Currently running openzfs 2.3 with arch linux and LTS kernel. Native encryption is being used.

Starting this morning, I’m having a ‘null’ pool issue although, zfsbootmenu is able to see the pool, report it showing as healthy but when I try to boot it states that the pool needs to be recreated.

No recent kernel updates last 5 days but an automatic scrub ran yesterday(with no errors as well)

Is there anything else I could check?

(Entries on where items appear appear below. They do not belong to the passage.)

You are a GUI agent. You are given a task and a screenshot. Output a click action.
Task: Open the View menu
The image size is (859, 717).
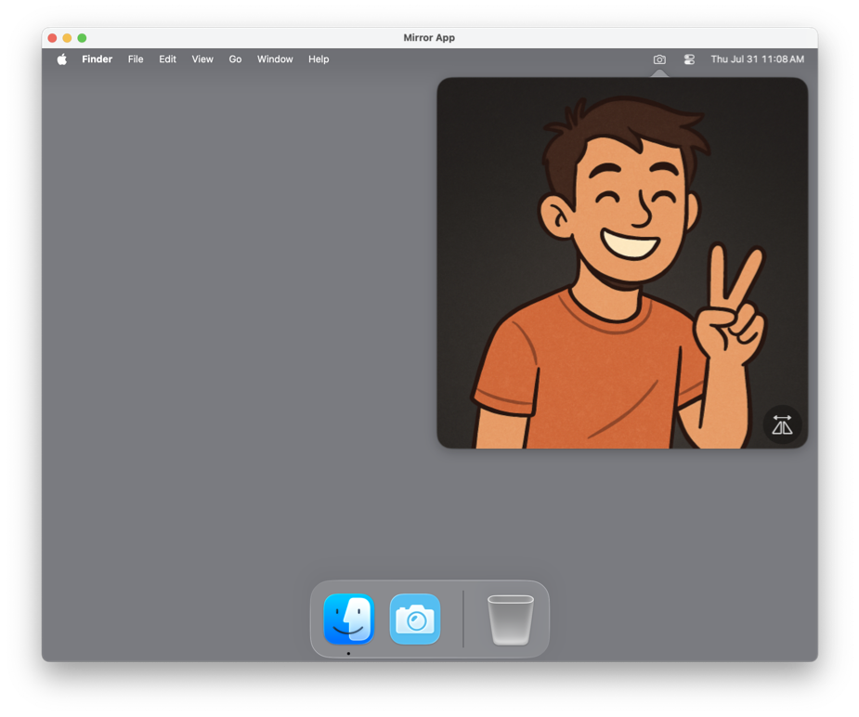(202, 59)
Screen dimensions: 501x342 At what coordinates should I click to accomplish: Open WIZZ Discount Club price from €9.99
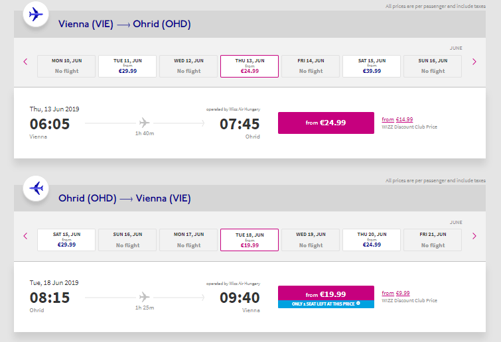(395, 293)
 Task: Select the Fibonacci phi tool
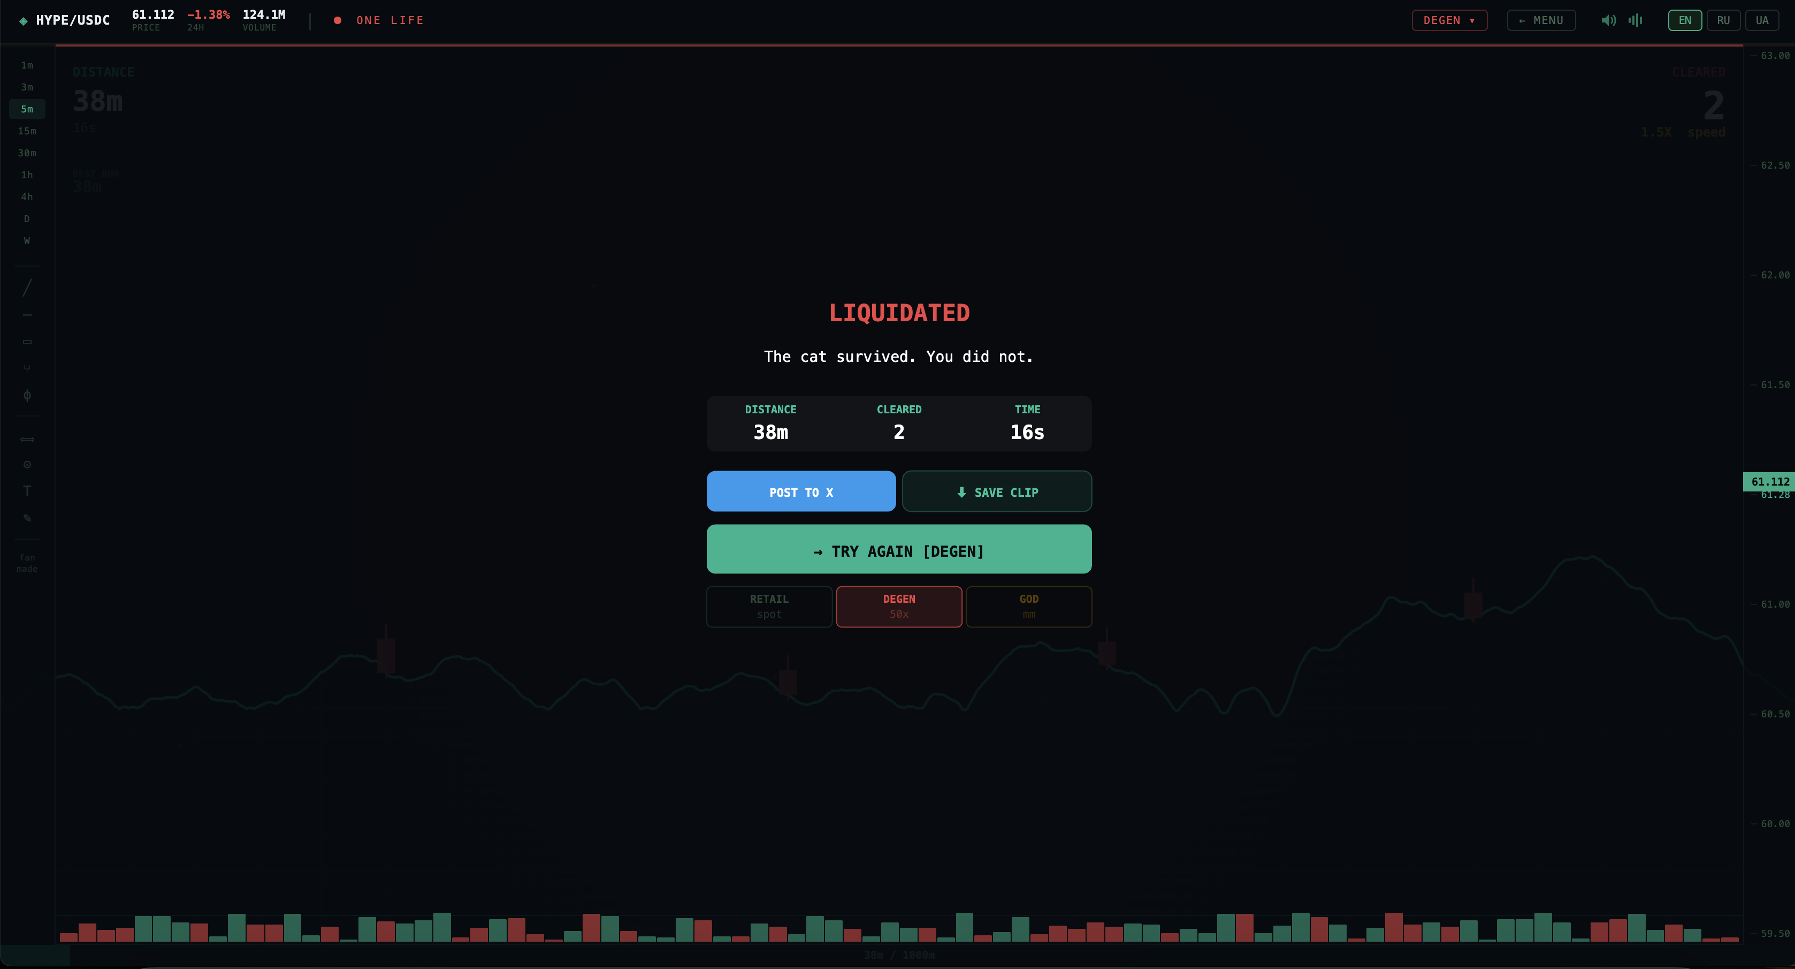pos(27,395)
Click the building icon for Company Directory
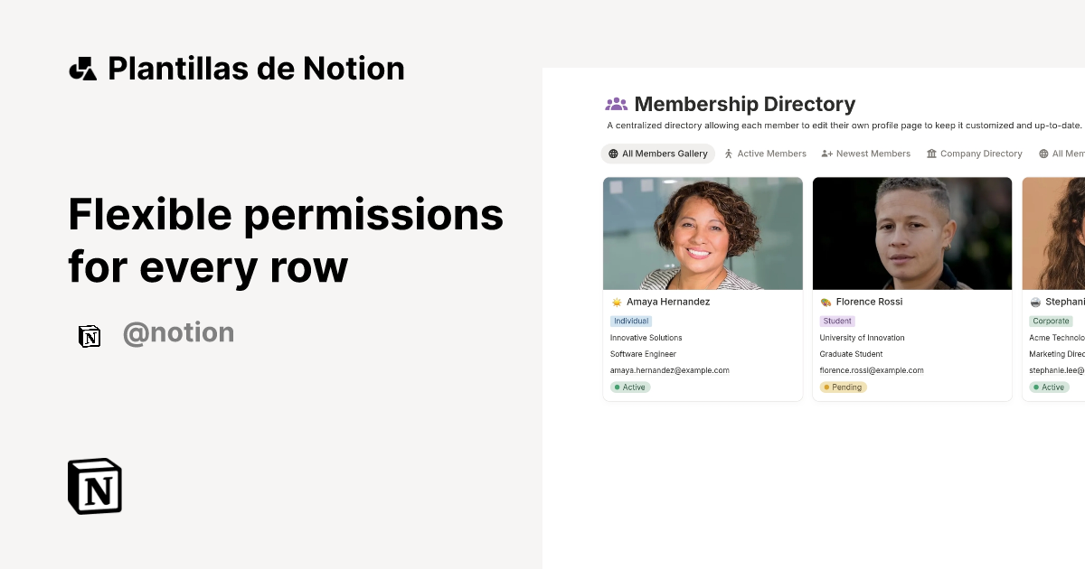Viewport: 1085px width, 569px height. tap(931, 154)
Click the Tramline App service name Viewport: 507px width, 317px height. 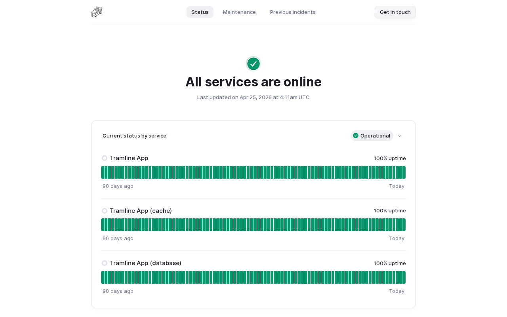(129, 158)
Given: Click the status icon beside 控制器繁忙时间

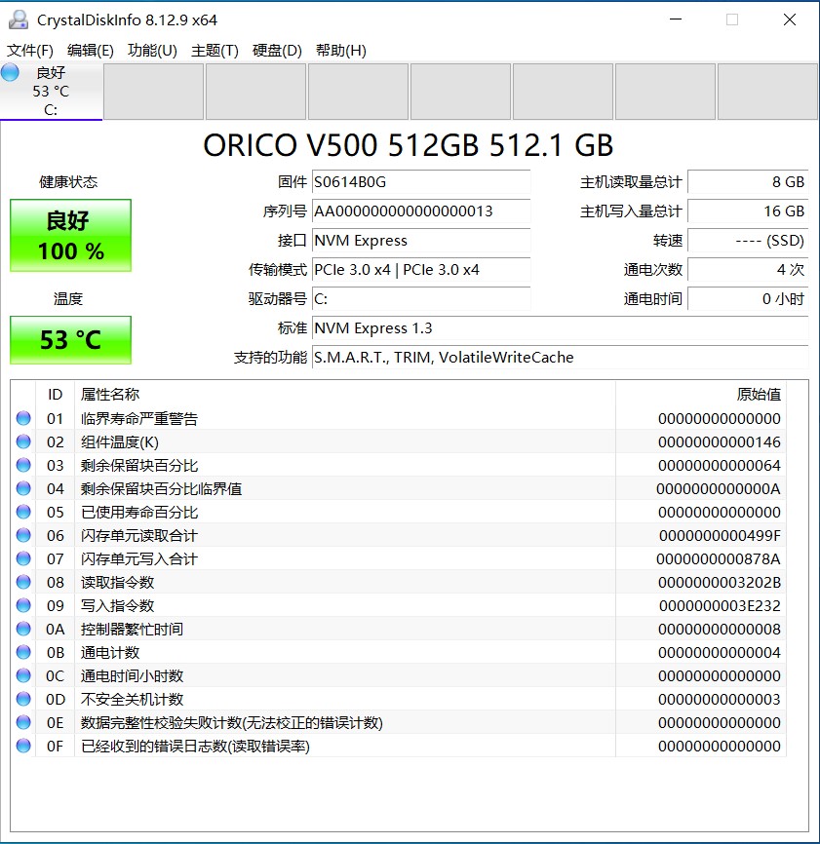Looking at the screenshot, I should pyautogui.click(x=23, y=630).
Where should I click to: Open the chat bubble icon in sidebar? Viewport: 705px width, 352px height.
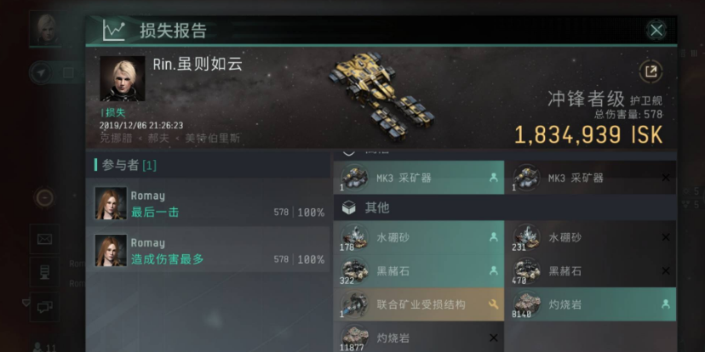pos(44,307)
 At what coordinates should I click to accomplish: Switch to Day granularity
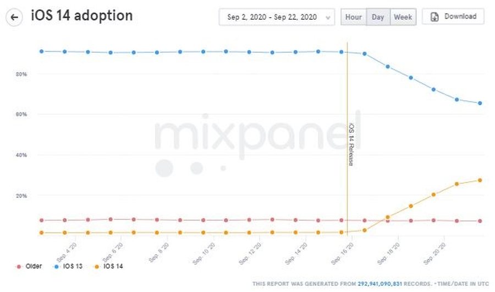point(378,17)
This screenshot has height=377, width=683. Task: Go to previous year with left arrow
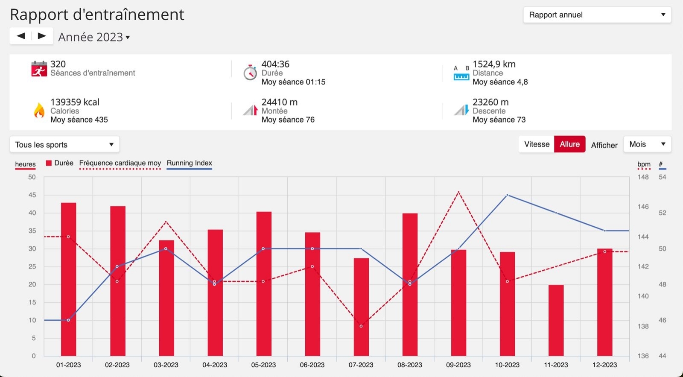(21, 36)
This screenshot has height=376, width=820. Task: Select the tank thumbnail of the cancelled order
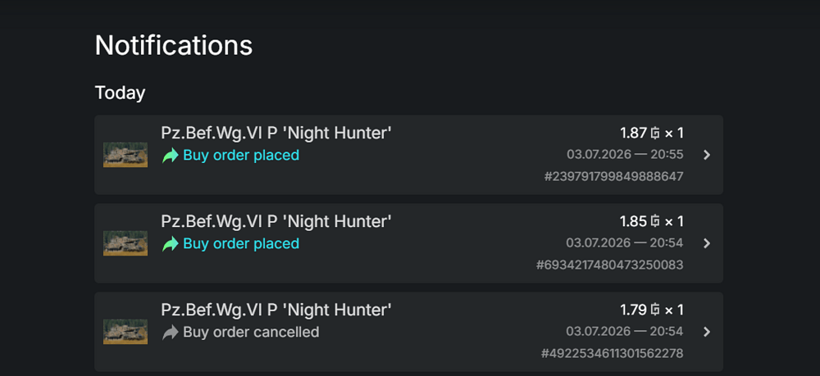click(x=125, y=332)
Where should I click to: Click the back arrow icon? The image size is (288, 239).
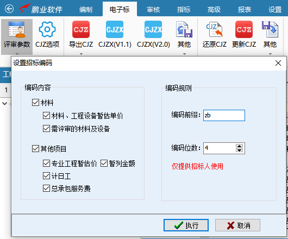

Bootfs on the dataset is set correctly, from the recovery shell I can export and import the pool with no issues…

Some extra information as well:

Report:

Edit: Solved.

  • Booted using an archiso-zfs.
  • Imported pool at /mnt, loaded keys with zfs load-key -aL to force prompt instead of file keys for zfs encryption.
  • Regenerated initrd by force reinstalling linux-lts.
  • After that, during boot it crashed stating that this pool was previously imported and used by “archiso”
  • Exporte the pool from zfsbootmenu recovery shell, and used the FORCE flag while re-importing the pool.
  • System booted.

Really weird but, it worked. It must have been something else since kernel had not been updated in a while and I’ve even tried to boot on a snapshot from 6 days ago, and the last maintenance on this pool was the automatic weekly scrub, which still indicates 0B repaired…

1 Like

I’m glad you got it sorted. I had a similar problem with an Ubuntu installation that just suddenly refused to boot, despite the pool being fine, and I never could get it running again.

Personally, I stopped using zfsbootmenu after that–it’s very nice to have a proper ZFS boot environment, but it’s easier for me to manage boot-and-root off of mdraid1, and leave ZFS for the after-the-system-is-booted data!

I suspect there is something with the cachefile going here like a bug but, I have no idea on how to reproduce again and maybe report to openzfs.

scrub was running, the laptop was under some load (nothing exhaustive, just gaming while the scrub was running so, some extra CPU and GPU load), weekly scrub process finished flawlessly and next day when I tried to boot, got contemplated with this null pool.

I’m studying the possibility of not relying on the cachefile anymore for this specific laptop setup by setting cachefile=none, disabling zfs-import-cache.service and enabling zfs-import-scan.service to force import of any pools on boot.